Lithium-sulfur batteries have been plagued for a long time by the low Coulombic efficiency, fast capacity loss and poor high rate performance. Herein, we report the synthesis of graphitic hyperbranched hollow carbon nanorods encapsulated sulfur composites as cathode materials for lithium-sulfur batteries. The sulfur composite cathodes, approximate 1 mg for each electrode, deliver a high specific capacity of 1378 mAh/g at 0.1C current rate and exhibit stable cycling performance.
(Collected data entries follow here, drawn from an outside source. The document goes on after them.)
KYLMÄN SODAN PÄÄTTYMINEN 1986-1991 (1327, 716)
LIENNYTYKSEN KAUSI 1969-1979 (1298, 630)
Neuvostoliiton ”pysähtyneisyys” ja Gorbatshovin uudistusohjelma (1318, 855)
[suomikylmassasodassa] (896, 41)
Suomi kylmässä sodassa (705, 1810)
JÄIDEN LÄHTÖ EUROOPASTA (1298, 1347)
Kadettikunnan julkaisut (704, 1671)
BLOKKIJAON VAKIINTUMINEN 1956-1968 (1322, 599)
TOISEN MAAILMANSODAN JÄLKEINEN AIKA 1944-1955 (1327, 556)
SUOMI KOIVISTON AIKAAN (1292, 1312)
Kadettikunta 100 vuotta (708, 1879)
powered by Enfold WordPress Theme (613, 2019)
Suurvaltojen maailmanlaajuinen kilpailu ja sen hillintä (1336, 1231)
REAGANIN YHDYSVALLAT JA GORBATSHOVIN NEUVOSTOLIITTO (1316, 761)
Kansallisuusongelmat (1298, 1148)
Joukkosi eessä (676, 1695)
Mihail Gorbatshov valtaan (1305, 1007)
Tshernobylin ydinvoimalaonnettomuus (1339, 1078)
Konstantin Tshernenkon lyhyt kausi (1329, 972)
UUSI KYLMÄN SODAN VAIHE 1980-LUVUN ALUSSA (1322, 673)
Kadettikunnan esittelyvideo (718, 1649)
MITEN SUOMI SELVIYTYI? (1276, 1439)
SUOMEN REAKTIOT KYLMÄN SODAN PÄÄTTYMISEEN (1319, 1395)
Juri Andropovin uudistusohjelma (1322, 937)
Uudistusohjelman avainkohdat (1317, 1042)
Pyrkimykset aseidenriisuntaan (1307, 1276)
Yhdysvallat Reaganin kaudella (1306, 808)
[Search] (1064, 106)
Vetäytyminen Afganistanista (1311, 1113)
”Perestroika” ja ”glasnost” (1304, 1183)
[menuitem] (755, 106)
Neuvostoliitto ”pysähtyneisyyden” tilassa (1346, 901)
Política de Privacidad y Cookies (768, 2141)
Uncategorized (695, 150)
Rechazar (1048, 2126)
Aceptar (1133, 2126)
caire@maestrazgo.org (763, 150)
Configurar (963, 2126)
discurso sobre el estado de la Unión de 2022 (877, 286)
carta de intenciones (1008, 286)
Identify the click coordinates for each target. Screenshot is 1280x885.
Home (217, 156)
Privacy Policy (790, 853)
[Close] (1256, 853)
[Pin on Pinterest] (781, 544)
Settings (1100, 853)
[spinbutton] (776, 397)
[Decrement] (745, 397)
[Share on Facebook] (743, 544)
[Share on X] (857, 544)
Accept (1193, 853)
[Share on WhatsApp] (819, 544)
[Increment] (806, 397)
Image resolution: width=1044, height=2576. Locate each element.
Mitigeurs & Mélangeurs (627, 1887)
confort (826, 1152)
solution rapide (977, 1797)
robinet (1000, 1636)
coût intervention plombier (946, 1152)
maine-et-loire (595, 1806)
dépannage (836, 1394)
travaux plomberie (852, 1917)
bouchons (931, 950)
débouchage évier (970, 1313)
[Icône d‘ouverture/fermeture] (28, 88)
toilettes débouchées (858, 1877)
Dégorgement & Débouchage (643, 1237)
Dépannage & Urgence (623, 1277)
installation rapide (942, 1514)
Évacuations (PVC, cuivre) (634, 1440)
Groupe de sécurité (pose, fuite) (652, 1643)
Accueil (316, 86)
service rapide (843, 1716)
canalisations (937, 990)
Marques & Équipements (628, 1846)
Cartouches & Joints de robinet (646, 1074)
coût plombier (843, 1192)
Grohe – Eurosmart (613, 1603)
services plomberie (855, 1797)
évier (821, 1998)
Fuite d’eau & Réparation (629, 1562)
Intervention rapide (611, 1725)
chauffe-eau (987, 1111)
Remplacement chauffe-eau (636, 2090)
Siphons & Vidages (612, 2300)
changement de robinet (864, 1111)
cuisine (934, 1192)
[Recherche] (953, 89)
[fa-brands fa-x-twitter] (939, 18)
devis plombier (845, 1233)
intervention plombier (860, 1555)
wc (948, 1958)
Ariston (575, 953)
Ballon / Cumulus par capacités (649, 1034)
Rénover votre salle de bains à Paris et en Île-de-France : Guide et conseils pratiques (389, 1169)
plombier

The as-prepared cathode materials also achieve excellent high rate capacities and cyclability, such as 990 mAh/g at 1C, 861 mAh/g at 5C and 663 mAh/g at 10C, extending to more than 500 cycles. The superior electrochemical performances could be ascribed to the unique graphitic hyperbranched hollow carbon nanorods architecture and high length/radius aspect ratio of carbon nanorods, which can effectively prevent the dissolution of polysulfides, decrease self-discharge and confine the volume expansion on cycling. High capacity, excellent high-rate performance and long cycle life render the as-developed sulfur/carbon nanorod composites as a promising cathode material for lithium-sulfur batteries.